Stated problem
Rewrite these rows with "badge" replaced by "label" and everything else kept the same. Leave the pictures out of your answer.

Provided entries

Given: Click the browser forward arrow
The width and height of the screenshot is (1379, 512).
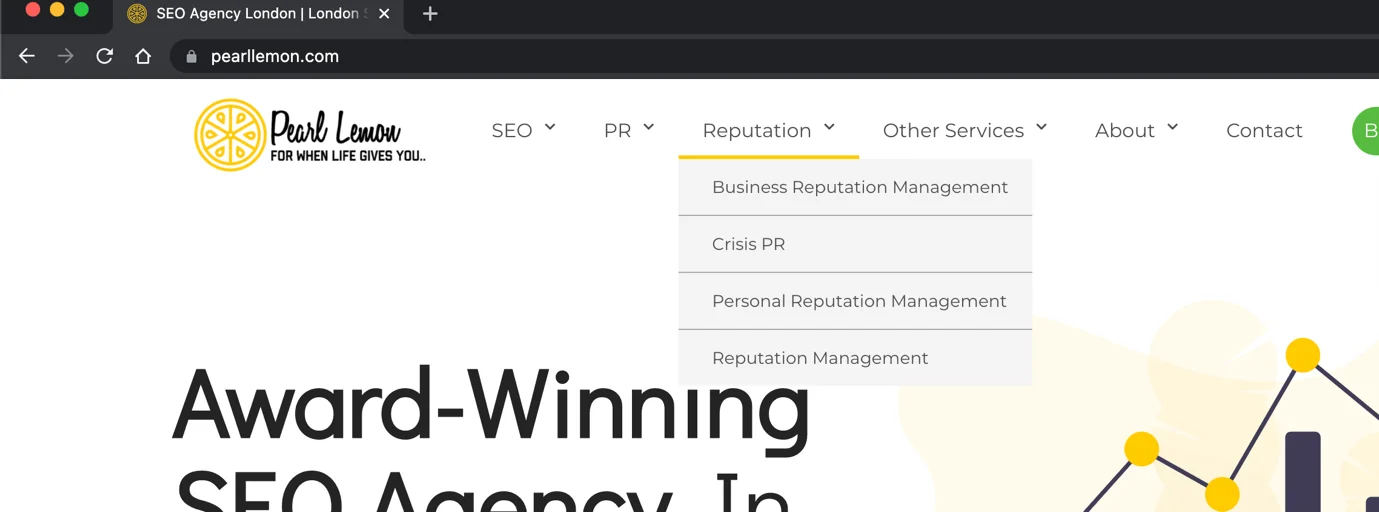Looking at the screenshot, I should click(x=66, y=56).
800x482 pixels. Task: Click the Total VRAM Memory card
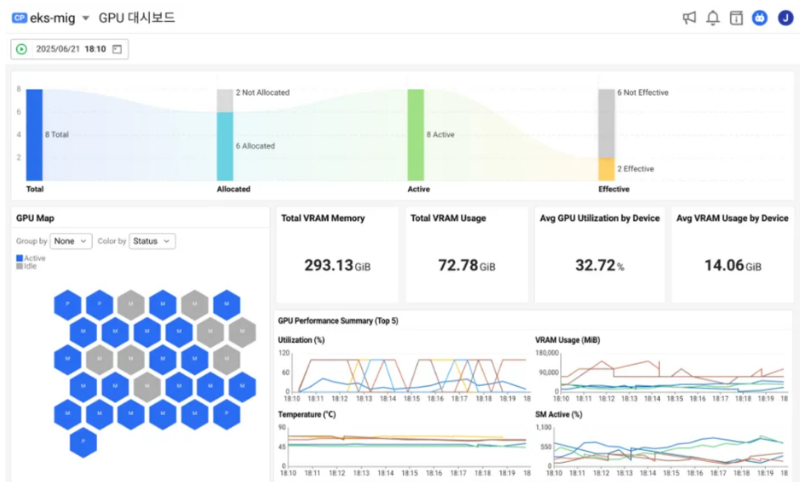337,254
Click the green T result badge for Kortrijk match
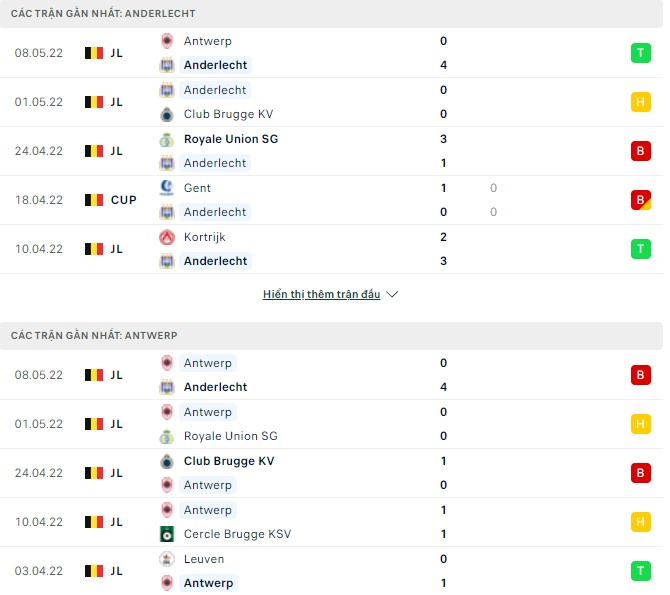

Output of the exercise
Given: Click the browser forward arrow
The width and height of the screenshot is (1379, 512).
Looking at the screenshot, I should click(x=66, y=56).
800x482 pixels. Task: Click the Total VRAM Memory card
337,254
Click the green T result label for Kortrijk match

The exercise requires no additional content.